= Beginning of Section =
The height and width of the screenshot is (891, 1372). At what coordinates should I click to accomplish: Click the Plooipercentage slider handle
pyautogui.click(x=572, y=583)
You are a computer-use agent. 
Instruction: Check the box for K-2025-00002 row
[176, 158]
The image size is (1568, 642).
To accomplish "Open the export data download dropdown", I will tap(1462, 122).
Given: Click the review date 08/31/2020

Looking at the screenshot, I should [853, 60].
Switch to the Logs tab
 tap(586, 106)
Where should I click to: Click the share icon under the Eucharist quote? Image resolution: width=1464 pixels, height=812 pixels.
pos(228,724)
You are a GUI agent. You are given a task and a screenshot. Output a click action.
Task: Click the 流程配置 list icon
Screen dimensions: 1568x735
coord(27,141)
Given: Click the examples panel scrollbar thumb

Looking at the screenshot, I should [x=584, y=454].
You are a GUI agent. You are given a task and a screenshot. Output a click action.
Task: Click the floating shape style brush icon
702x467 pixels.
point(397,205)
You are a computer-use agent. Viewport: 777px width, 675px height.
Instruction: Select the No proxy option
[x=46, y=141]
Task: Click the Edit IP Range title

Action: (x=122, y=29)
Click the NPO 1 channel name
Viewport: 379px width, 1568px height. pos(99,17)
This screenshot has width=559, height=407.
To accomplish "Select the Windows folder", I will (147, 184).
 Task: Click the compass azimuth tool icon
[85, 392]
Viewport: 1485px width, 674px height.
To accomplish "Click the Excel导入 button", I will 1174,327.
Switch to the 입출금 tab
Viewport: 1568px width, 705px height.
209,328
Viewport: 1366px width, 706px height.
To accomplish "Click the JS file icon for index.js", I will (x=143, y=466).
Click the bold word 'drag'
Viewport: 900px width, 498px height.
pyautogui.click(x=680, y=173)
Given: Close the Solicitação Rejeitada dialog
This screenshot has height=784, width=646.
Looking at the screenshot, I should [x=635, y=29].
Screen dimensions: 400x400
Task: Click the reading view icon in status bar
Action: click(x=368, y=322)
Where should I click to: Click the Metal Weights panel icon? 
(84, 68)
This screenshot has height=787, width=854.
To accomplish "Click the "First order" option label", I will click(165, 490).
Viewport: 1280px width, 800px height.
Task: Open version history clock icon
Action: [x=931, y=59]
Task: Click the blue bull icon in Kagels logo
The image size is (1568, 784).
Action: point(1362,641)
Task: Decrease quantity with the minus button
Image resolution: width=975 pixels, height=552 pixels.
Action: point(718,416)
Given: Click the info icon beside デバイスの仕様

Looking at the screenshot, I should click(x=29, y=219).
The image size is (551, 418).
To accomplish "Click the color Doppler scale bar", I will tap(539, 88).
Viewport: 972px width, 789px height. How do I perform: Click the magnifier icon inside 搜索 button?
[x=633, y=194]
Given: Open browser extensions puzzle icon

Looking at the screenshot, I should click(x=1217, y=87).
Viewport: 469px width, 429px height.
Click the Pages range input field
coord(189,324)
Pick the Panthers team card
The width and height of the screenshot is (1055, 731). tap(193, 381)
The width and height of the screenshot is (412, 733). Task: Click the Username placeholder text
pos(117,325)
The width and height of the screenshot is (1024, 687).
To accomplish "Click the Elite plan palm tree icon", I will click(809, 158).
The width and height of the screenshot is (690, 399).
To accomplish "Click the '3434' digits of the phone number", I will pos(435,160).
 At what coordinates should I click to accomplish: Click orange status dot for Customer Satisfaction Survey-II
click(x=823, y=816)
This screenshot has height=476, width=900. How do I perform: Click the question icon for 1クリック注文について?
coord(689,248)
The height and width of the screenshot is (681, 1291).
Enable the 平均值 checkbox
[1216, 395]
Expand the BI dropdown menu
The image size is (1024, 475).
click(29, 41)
= End of Section =
**Problem to work on**
The whole listing should be transcribed word for word.

**Response area**
The height and width of the screenshot is (891, 1372). At what coordinates should I click to accomplish: Click the Plooipercentage slider handle
pyautogui.click(x=572, y=583)
You are a computer-use agent. 
Instruction: Check the box for K-2025-00002 row
[176, 158]
The image size is (1568, 642).
To accomplish "Open the export data download dropdown", I will tap(1462, 122).
Given: Click the review date 08/31/2020

Looking at the screenshot, I should [853, 60].
Switch to the Logs tab
 tap(586, 106)
Where should I click to: Click the share icon under the Eucharist quote? Image resolution: width=1464 pixels, height=812 pixels.
pos(228,724)
You are a GUI agent. You are given a task and a screenshot. Output a click action.
Task: Click the 流程配置 list icon
Screen dimensions: 1568x735
coord(27,141)
Given: Click the examples panel scrollbar thumb

Looking at the screenshot, I should [x=584, y=454].
You are a GUI agent. You are given a task and a screenshot. Output a click action.
Task: Click the floating shape style brush icon
702x467 pixels.
point(397,205)
You are a computer-use agent. Viewport: 777px width, 675px height.
Instruction: Select the No proxy option
[x=46, y=141]
Task: Click the Edit IP Range title

Action: (x=122, y=29)
Click the NPO 1 channel name
Viewport: 379px width, 1568px height. pos(99,17)
This screenshot has width=559, height=407.
To accomplish "Select the Windows folder", I will (147, 184).
 Task: Click the compass azimuth tool icon
[85, 392]
Viewport: 1485px width, 674px height.
To accomplish "Click the Excel导入 button", I will 1174,327.
Switch to the 입출금 tab
Viewport: 1568px width, 705px height.
209,328
Viewport: 1366px width, 706px height.
To accomplish "Click the JS file icon for index.js", I will (x=143, y=466).
Click the bold word 'drag'
Viewport: 900px width, 498px height.
pyautogui.click(x=680, y=173)
Given: Close the Solicitação Rejeitada dialog
This screenshot has height=784, width=646.
Looking at the screenshot, I should [x=635, y=29].
Screen dimensions: 400x400
Task: Click the reading view icon in status bar
Action: click(x=368, y=322)
Where should I click to: Click the Metal Weights panel icon? 
(84, 68)
This screenshot has height=787, width=854.
To accomplish "Click the "First order" option label", I will click(165, 490).
Viewport: 1280px width, 800px height.
Task: Open version history clock icon
Action: [x=931, y=59]
Task: Click the blue bull icon in Kagels logo
The image size is (1568, 784).
Action: point(1362,641)
Task: Decrease quantity with the minus button
Image resolution: width=975 pixels, height=552 pixels.
Action: point(718,416)
Given: Click the info icon beside デバイスの仕様

Looking at the screenshot, I should click(x=29, y=219).
The image size is (551, 418).
To accomplish "Click the color Doppler scale bar", I will tap(539, 88).
Viewport: 972px width, 789px height. How do I perform: Click the magnifier icon inside 搜索 button?
[x=633, y=194]
Given: Open browser extensions puzzle icon

Looking at the screenshot, I should click(x=1217, y=87).
Viewport: 469px width, 429px height.
Click the Pages range input field
coord(189,324)
Pick the Panthers team card
The width and height of the screenshot is (1055, 731). tap(193, 381)
The width and height of the screenshot is (412, 733). Task: Click the Username placeholder text
pos(117,325)
The width and height of the screenshot is (1024, 687).
To accomplish "Click the Elite plan palm tree icon", I will click(809, 158).
The width and height of the screenshot is (690, 399).
To accomplish "Click the '3434' digits of the phone number", I will pos(435,160).
 At what coordinates should I click to accomplish: Click orange status dot for Customer Satisfaction Survey-II
click(x=823, y=816)
This screenshot has height=476, width=900. How do I perform: Click the question icon for 1クリック注文について?
coord(689,248)
The height and width of the screenshot is (681, 1291).
Enable the 平均值 checkbox
[1216, 395]
Expand the BI dropdown menu
The image size is (1024, 475).
click(29, 41)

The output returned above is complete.